Vertical vibration of a rigid strip footing on a half-space of unsaturated porous soil

Abstract

This study presents an analytical solution to the compliance coefficient of rigid strip footings lying on an unsaturated porous soil half-space when subjected to vertical vibration. Using the Fourier transform techniques, the complex interaction between unsaturated soils and rigid strip foundations is transformed into a mixed boundary-value problem based on the developed framework of Biot’s model. The wavenumber domain auxiliary function and boundary conditions are used to convert the governing equations to a pair of dual integral equations. To yield the compliance function, the integral equations are transformed into a system of inhomogeneous linear equations by utilizing hypergeometric polynomials and Bessel functions. The proposed analytical solution is verified against existing solutions to interactions between foundations and saturated soil or single-phase soil by adjusting the parameters in the unsaturated soil model.
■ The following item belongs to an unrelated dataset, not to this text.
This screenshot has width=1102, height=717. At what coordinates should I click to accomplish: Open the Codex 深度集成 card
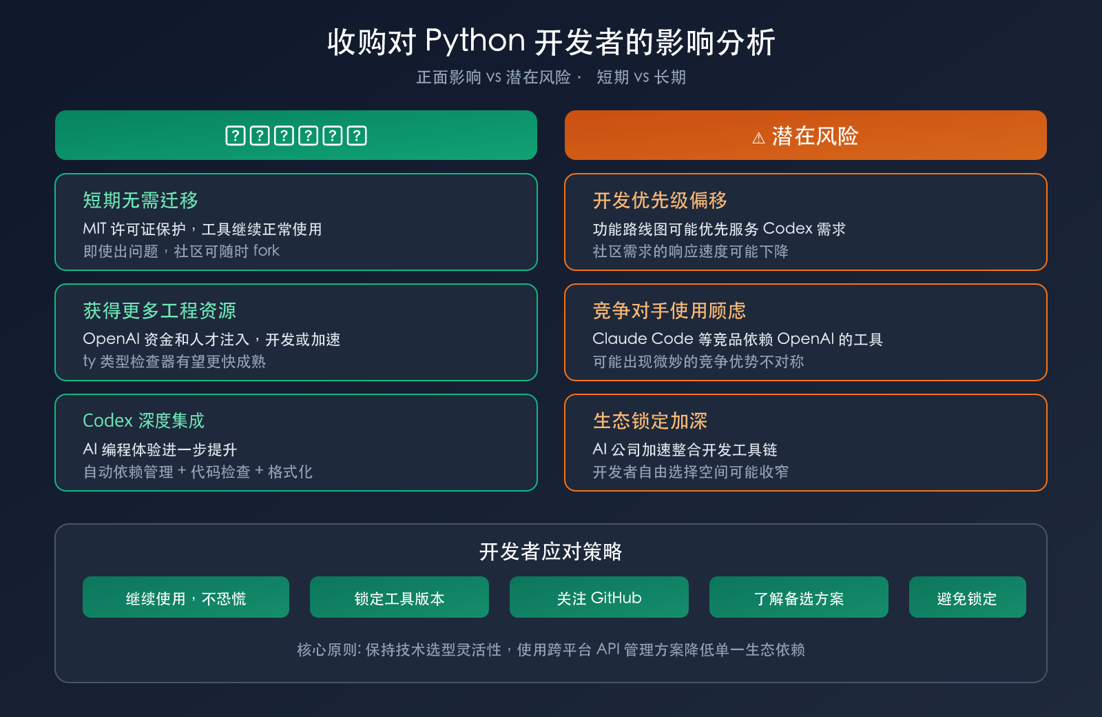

Additionally, the impacts of soil skeleton saturation, intrinsic permeability, and Poisson’s ratio of unsaturated soil on the dynamic compliance coefficient of rigid strip footings are examined. It is shown that the Poisson’s ratio of the soil skeleton and the soil saturation at critical saturation have a significant effect on the dynamic compliance coefficient, but have a negligible effect on the intrinsic permeability.